Data for analysis:
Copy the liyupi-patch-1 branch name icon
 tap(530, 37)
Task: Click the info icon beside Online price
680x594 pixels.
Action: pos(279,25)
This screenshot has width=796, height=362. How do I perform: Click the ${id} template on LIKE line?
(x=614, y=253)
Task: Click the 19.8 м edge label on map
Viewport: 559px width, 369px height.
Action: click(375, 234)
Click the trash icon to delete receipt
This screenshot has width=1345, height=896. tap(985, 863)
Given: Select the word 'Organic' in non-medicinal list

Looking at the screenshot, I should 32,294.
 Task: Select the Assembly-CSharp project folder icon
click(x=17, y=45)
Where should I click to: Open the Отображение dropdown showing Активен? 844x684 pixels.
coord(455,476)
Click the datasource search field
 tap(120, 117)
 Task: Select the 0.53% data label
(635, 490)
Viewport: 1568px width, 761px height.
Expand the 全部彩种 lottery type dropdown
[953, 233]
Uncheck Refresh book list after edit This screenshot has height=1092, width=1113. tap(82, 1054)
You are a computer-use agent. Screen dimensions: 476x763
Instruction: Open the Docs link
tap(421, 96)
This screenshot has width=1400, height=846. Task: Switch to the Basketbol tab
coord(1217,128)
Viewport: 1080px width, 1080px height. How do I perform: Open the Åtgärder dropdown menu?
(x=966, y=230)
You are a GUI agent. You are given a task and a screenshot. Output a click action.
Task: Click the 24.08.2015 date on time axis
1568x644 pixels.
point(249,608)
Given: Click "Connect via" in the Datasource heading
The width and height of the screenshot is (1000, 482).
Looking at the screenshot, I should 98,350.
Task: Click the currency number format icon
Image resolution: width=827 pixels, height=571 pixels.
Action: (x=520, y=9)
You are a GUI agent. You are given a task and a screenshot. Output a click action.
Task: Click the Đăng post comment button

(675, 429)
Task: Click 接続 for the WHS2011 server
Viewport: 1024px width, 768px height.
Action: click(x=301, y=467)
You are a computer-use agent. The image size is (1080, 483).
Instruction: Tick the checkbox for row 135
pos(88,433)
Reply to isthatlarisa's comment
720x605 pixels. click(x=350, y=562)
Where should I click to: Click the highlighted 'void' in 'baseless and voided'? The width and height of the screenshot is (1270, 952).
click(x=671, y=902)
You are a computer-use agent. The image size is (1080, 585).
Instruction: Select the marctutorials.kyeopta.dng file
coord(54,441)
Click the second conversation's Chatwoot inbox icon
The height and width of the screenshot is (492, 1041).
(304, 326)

Your assignment: The response should be every record above restated exactly.

Your response:
Copy the liyupi-patch-1 branch name icon
 tap(530, 37)
Task: Click the info icon beside Online price
680x594 pixels.
Action: pos(279,25)
This screenshot has width=796, height=362. How do I perform: Click the ${id} template on LIKE line?
(x=614, y=253)
Task: Click the 19.8 м edge label on map
Viewport: 559px width, 369px height.
Action: click(375, 234)
Click the trash icon to delete receipt
This screenshot has width=1345, height=896. tap(985, 863)
Given: Select the word 'Organic' in non-medicinal list

Looking at the screenshot, I should 32,294.
 Task: Select the Assembly-CSharp project folder icon
click(x=17, y=45)
Where should I click to: Open the Отображение dropdown showing Активен? 844x684 pixels.
coord(455,476)
Click the datasource search field
 tap(120, 117)
 Task: Select the 0.53% data label
(635, 490)
Viewport: 1568px width, 761px height.
Expand the 全部彩种 lottery type dropdown
[953, 233]
Uncheck Refresh book list after edit This screenshot has height=1092, width=1113. tap(82, 1054)
You are a computer-use agent. Screen dimensions: 476x763
Instruction: Open the Docs link
tap(421, 96)
This screenshot has width=1400, height=846. Task: Switch to the Basketbol tab
coord(1217,128)
Viewport: 1080px width, 1080px height. How do I perform: Open the Åtgärder dropdown menu?
(x=966, y=230)
You are a GUI agent. You are given a task and a screenshot. Output a click action.
Task: Click the 24.08.2015 date on time axis
1568x644 pixels.
point(249,608)
Given: Click "Connect via" in the Datasource heading
The width and height of the screenshot is (1000, 482).
Looking at the screenshot, I should 98,350.
Task: Click the currency number format icon
Image resolution: width=827 pixels, height=571 pixels.
Action: (x=520, y=9)
You are a GUI agent. You are given a task and a screenshot. Output a click action.
Task: Click the Đăng post comment button

(675, 429)
Task: Click 接続 for the WHS2011 server
Viewport: 1024px width, 768px height.
Action: click(x=301, y=467)
You are a computer-use agent. The image size is (1080, 483).
Instruction: Tick the checkbox for row 135
pos(88,433)
Reply to isthatlarisa's comment
720x605 pixels. click(x=350, y=562)
Where should I click to: Click the highlighted 'void' in 'baseless and voided'? The width and height of the screenshot is (1270, 952).
click(x=671, y=902)
You are a computer-use agent. The image size is (1080, 585).
Instruction: Select the marctutorials.kyeopta.dng file
coord(54,441)
Click the second conversation's Chatwoot inbox icon
The height and width of the screenshot is (492, 1041).
(304, 326)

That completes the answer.